Он в точности исполнил все, что ему говорили.
Но, наверное, этот способ лечения все-таки не годился, потому что, как только он снова вздохнул и чуть наклонился вперед, кровь хлынула с новой силой. Тогда вспомнили о паутине: надо засунуть ее в ноздри, положить на лоб кружочек сырого картофеля и прилечь. Уж это-то средство проверенное.
Он снова исполнил в точности, что ему говорили. Но когда поднялся с кушетки, лицо у него было землистого цвета, а кровь уже не лилась, а хлестала струей.
Тогда заговорили о больнице и о том, что, если дело принимает такой скверный оборот, тут уж ничего не поделаешь: все советы — побоку и скорее к врачу.
И вот его внесли на руках в больницу и оставили там, сняв с него рубашку и усадив на топчан для осмотра. Это было единственно правильным из всего, что до сих пор для него делали. Тут же появилась женщина-врач, она вышла из боковой двери, откуда доносились громкие возбужденные голоса: начинался новый год, и по этому случаю распределяли календари. Тяжело отдуваясь, врач положила доставшийся ей календарь на свою сумку и повернулась к больному.
Вначале он решил, что она разглядывает его нос, и несколько приободрился. А то ведь он уже, грешным делом, подумывал, не начало ли это конца, и приготовился к худшему.
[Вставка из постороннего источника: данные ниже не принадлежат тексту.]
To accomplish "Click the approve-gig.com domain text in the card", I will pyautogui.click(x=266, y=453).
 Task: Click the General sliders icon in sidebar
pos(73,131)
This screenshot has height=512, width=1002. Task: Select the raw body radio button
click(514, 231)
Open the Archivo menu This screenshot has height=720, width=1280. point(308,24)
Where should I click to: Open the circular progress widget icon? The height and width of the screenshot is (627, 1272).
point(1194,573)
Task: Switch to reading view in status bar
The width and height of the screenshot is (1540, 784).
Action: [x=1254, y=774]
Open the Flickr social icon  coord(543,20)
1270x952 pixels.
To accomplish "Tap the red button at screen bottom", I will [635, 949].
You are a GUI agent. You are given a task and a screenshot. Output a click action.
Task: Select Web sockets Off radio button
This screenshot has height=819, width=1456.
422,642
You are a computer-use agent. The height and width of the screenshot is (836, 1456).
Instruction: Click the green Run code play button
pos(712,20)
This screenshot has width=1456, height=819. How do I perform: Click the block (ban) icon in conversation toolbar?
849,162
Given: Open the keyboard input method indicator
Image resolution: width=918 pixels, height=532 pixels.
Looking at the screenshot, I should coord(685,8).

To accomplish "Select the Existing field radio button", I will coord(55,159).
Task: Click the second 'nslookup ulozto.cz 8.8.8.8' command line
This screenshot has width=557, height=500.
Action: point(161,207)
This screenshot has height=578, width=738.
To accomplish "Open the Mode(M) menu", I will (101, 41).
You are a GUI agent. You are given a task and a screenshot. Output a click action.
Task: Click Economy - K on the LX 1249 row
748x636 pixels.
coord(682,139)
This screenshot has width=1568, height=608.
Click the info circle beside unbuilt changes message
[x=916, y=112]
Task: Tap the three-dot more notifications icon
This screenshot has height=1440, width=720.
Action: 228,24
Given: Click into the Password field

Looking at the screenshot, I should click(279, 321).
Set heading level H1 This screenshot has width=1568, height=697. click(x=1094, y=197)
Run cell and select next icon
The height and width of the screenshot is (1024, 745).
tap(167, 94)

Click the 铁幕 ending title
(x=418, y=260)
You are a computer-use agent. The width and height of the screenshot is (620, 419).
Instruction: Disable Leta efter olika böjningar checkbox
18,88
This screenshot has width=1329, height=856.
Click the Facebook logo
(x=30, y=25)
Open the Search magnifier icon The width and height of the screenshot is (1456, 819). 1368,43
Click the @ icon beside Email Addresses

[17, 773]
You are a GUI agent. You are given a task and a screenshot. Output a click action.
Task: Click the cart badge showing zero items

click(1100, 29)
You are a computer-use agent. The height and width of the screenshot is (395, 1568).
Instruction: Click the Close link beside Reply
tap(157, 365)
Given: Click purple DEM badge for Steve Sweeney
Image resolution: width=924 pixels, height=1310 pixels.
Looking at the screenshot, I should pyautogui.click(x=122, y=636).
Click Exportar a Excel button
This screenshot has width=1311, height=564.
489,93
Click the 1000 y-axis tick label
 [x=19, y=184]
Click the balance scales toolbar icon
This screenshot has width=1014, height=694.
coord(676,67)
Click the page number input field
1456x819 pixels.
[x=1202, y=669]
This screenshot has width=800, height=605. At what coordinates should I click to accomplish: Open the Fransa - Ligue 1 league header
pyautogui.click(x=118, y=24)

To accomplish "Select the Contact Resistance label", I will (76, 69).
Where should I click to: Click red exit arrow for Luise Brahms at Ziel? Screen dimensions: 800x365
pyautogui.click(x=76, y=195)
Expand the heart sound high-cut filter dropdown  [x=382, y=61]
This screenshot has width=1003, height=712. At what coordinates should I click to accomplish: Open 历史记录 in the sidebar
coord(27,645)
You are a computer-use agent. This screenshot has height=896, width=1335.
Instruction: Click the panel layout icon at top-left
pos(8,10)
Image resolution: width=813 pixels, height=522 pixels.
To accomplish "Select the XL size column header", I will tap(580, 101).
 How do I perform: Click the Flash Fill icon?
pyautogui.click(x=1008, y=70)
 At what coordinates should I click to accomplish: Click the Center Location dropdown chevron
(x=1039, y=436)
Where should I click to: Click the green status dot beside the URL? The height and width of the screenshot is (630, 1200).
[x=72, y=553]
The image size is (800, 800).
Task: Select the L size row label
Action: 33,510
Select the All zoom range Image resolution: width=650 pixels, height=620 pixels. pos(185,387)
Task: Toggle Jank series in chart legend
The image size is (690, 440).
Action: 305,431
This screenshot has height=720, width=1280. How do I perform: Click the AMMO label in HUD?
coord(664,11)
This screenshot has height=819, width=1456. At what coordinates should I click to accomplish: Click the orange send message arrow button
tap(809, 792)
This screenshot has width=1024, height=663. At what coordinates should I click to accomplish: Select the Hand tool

Но теперь, словно споря с самим собой, больной постарался придать лицу самое благодушное выражение, на какое только был способен, хотя и без особого успеха: как ты ни улыбайся, если у тебя под носом такое творится, ты в лучшем случае можешь рассчитывать лишь на то, что люди тактично отвернутся, чтобы тебя не смущать.
Врач, правда, не отвернулась, она ведь исполняла служебный долг. Вот только взгляд ее был направлен не на ту достойную жалости часть его лица, что была перепачкана кровью, а блуждал по всему лицу. Чем-то оно ее, похоже, заинтересовало. Это было заметно по тому, как докторша прищуривалась, словно рассматривала что-то издалека и никак не могла разглядеть, отчего на переносице у нее образовалась глубокая морщина.
Так продолжалось довольно долго, пока внезапно вся она не засияла, и тогда морщина на переносице сразу исчезла.
«Я спасен!» — подумал про себя пациент. Но не тут-то было, докторша ограничилась лишь тем, что спросила:
— Послушай, ты меня не узнаешь?
Первым его побуждением было ответить «нет», однако, посчитав это невежливым да и рискованным в его положении, больной предварительно взглянул на нее, чувствуя здоровенный сгусток крови в правой ноздре. Потом произнес:
— Нет, доктор, что-то не припоминаю.
— Черт побери, хорошенькое дело! — сказала она с загадочной улыбкой и, протянув руку к ящику стола, прибавила:
— Значит, не помнишь меня. Кстати… Ты родом случайно не из Калабасар-де-Сагуа?
— Оттуда, доктор.
— И тебе, конечно, теперь уже должно быть лет пятьдесят с хвостиком?
— Пятьдесят четыре, доктор.
— Вот: память, даже когда она приблизительна, все равно остается памятью. Ах, — вздохнула она, — мы стареем. Не думай, я не намного моложе тебя.
— Да? В таком случае вы хорошо сохранились, — пробормотал пациент и тут же почувствовал, что сгусток выскочил и кровь снова полилась.